The two pointer solution handles this naturally using skip counters. Extra backspaces simply increase the skip count, and no invalid operations occur.
Strings That Become Empty
Cases such as "ab##" or "###" produce empty final strings. Some implementations incorrectly compare intermediate states instead of the fully processed results.
This implementation continues processing until both pointers are exhausted, ensuring empty final strings are compared correctly.

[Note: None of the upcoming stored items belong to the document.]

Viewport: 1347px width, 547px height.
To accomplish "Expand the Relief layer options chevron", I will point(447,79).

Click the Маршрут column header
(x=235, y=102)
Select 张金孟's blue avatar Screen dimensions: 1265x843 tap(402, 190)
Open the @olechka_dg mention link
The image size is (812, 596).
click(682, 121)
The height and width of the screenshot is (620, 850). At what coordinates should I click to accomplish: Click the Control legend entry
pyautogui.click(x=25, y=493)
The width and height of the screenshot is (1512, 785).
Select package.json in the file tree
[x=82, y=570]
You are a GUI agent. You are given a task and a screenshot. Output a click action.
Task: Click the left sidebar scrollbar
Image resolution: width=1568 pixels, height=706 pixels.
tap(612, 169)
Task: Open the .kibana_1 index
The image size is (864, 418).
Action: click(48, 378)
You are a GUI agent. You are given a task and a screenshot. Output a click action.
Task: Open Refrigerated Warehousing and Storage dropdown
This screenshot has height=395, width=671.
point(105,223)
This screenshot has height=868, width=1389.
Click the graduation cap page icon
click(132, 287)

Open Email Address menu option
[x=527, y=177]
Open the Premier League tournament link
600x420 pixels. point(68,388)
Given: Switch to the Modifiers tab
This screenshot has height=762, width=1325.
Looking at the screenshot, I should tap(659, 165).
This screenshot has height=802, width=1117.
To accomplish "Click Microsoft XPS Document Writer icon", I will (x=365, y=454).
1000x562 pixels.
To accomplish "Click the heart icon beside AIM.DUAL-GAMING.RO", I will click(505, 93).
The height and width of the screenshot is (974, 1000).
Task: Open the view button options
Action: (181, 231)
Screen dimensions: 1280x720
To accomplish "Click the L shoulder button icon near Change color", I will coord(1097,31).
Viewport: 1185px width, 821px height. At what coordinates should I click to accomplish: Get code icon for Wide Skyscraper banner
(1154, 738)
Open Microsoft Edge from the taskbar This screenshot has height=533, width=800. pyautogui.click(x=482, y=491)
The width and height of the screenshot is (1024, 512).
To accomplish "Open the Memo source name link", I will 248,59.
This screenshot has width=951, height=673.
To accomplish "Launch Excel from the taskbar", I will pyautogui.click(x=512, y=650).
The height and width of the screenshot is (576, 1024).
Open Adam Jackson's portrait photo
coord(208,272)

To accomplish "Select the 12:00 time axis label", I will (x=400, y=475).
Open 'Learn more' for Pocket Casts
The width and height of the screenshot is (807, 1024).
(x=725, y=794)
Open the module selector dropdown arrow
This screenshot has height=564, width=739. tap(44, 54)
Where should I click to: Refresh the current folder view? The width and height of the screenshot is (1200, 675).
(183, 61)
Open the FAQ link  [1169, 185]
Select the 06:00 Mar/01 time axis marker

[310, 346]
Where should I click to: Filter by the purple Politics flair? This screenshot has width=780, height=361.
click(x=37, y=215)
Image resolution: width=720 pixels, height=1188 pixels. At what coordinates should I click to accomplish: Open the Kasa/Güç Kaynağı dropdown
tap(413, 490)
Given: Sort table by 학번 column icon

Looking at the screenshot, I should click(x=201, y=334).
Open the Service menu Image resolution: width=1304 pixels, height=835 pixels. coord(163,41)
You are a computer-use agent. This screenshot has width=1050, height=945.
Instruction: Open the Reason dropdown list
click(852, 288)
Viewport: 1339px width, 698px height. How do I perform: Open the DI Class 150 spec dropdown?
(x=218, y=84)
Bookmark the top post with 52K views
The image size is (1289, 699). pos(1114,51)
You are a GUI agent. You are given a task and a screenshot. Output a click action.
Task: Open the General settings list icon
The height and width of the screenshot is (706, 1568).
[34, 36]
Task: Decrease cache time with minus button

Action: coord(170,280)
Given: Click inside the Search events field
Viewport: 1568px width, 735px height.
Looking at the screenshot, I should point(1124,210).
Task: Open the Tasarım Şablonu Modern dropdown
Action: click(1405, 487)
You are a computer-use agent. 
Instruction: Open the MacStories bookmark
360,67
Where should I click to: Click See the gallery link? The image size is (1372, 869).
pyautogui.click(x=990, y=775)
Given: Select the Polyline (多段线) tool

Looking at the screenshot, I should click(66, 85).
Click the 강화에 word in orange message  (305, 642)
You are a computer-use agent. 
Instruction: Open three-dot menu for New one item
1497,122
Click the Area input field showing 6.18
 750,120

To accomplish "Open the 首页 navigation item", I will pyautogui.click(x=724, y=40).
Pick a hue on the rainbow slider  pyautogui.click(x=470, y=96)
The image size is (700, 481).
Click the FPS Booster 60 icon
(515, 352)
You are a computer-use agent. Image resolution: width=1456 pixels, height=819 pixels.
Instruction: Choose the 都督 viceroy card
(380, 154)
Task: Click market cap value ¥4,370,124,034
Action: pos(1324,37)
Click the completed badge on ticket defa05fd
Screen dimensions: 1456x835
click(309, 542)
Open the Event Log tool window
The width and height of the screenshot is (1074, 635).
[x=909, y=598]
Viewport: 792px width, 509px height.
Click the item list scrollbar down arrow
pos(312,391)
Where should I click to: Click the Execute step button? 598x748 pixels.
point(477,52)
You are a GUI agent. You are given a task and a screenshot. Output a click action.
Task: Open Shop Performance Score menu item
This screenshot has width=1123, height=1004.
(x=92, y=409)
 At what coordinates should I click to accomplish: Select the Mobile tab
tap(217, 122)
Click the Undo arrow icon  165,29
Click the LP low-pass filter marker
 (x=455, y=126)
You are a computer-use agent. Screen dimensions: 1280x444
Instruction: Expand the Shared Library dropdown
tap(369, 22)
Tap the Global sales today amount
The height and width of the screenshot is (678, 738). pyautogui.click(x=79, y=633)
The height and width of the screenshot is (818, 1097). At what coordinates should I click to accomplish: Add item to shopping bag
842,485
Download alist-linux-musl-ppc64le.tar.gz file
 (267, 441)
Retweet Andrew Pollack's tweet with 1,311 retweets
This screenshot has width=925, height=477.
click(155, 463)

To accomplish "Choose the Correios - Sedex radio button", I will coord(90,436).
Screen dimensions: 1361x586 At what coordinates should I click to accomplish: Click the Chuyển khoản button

Unequal Remaining Characters
A subtle bug can occur when one processed string still contains valid characters while the other is already exhausted.
For example:
s = "a"
t = ""
After processing, one pointer remains valid while the other does not. The implementation explicitly checks this condition:
elif i >= 0 or j >= 0:
return False
This guarantees correct behavior when processed string lengths differ.